--- ENTRIES PROVIDED Enclosed Below ---

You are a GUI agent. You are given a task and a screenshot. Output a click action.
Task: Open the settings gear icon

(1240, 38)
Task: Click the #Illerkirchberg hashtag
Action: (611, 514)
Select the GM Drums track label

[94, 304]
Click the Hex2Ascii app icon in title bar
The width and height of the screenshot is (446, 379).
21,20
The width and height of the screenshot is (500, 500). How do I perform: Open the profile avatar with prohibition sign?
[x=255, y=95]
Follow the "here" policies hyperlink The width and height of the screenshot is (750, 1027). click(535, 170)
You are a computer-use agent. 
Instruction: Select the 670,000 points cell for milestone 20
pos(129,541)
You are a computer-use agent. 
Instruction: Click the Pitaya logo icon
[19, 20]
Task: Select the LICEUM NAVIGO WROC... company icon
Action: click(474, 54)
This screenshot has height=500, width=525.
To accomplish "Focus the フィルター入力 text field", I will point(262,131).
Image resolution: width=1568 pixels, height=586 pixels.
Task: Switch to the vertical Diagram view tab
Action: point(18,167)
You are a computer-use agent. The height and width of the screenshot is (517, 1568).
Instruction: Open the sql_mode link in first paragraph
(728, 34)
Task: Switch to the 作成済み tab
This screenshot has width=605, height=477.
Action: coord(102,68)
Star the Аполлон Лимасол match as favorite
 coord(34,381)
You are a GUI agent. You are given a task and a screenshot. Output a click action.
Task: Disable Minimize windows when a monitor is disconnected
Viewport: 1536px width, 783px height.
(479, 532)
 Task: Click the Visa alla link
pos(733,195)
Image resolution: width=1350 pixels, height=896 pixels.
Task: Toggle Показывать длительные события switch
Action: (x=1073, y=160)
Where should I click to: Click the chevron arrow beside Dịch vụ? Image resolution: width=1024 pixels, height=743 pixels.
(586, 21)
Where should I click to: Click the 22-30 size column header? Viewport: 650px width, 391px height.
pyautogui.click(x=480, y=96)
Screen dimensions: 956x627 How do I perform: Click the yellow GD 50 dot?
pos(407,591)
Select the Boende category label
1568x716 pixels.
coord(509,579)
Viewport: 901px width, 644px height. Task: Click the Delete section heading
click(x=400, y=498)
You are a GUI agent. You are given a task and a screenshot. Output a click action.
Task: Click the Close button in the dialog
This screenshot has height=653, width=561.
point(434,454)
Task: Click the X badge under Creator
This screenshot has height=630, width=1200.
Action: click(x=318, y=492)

--- End of Enclosed ENTRIES PROVIDED ---

> _WORK TASK_: Output only the lines running from the line with "1568x716 pixels." through the final line of the data, inclusive.

> _FINISHED EXERCISE_:
1568x716 pixels.
coord(509,579)
Viewport: 901px width, 644px height. Task: Click the Delete section heading
click(x=400, y=498)
You are a GUI agent. You are given a task and a screenshot. Output a click action.
Task: Click the Close button in the dialog
This screenshot has height=653, width=561.
point(434,454)
Task: Click the X badge under Creator
This screenshot has height=630, width=1200.
Action: click(x=318, y=492)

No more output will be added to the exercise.